Assignment: Below are records. Transcribe exactly the lines from the one that contains "Open the Learn more about credits link" through the last line, leaving any pictures out.

(Items from a dataset)
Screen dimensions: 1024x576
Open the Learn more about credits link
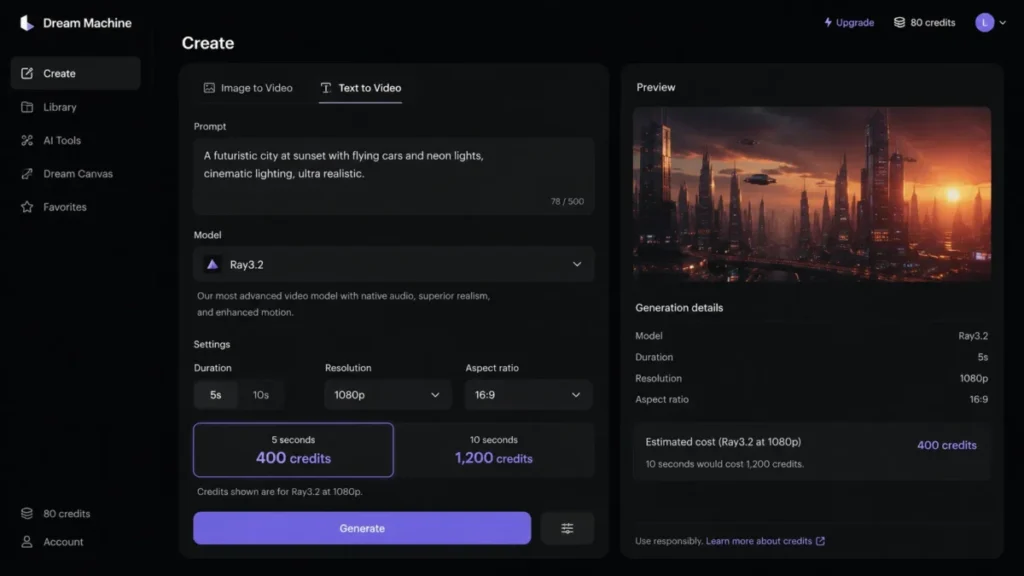[x=765, y=541]
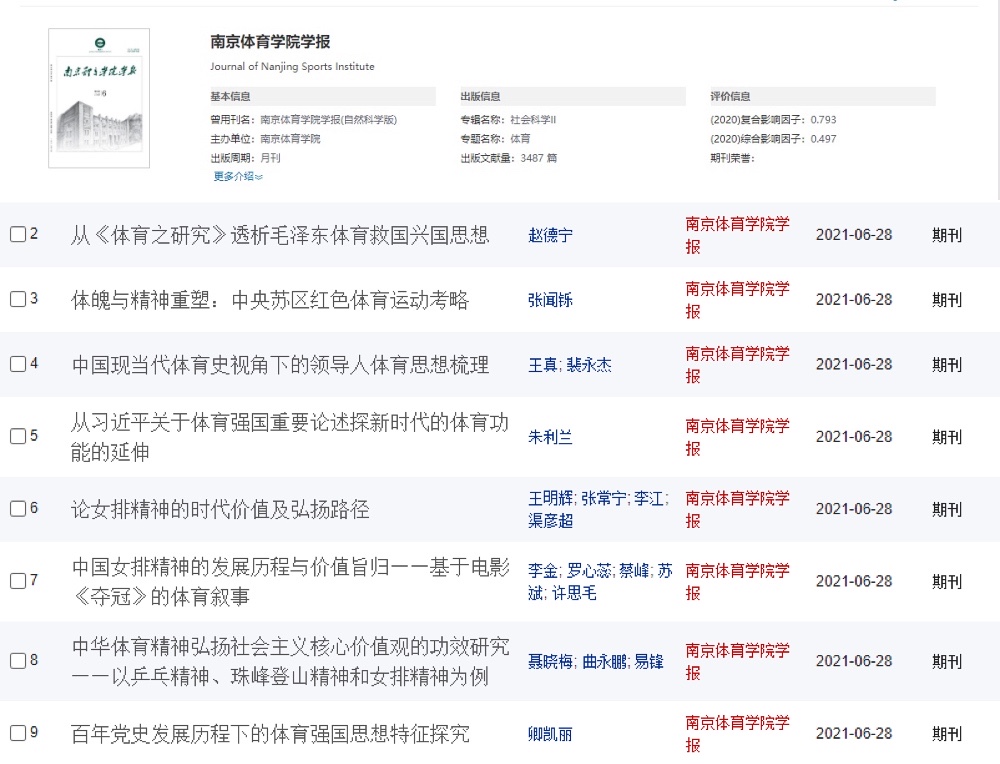
Task: Toggle the checkbox for article 9
Action: [18, 733]
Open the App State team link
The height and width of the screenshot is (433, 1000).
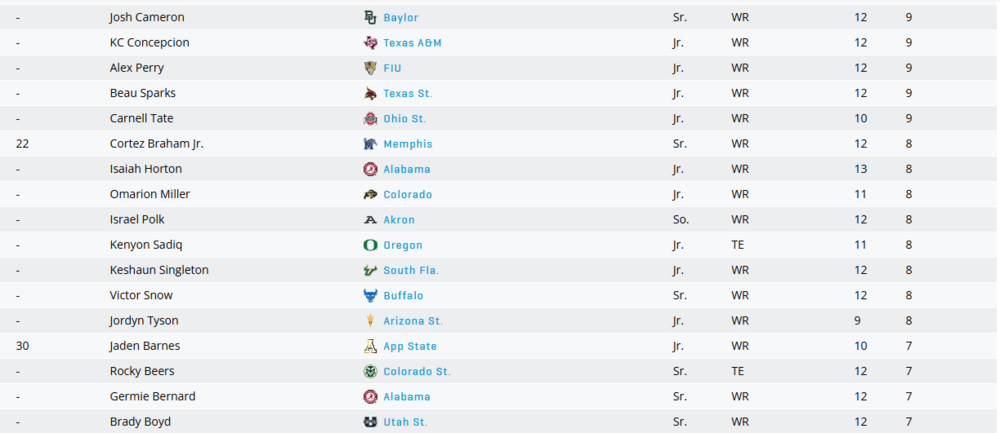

Result:
Open the Learn more about credits link
[x=765, y=541]
Task: Toggle the checkbox for article 9
Action: [18, 733]
Open the App State team link
The height and width of the screenshot is (433, 1000).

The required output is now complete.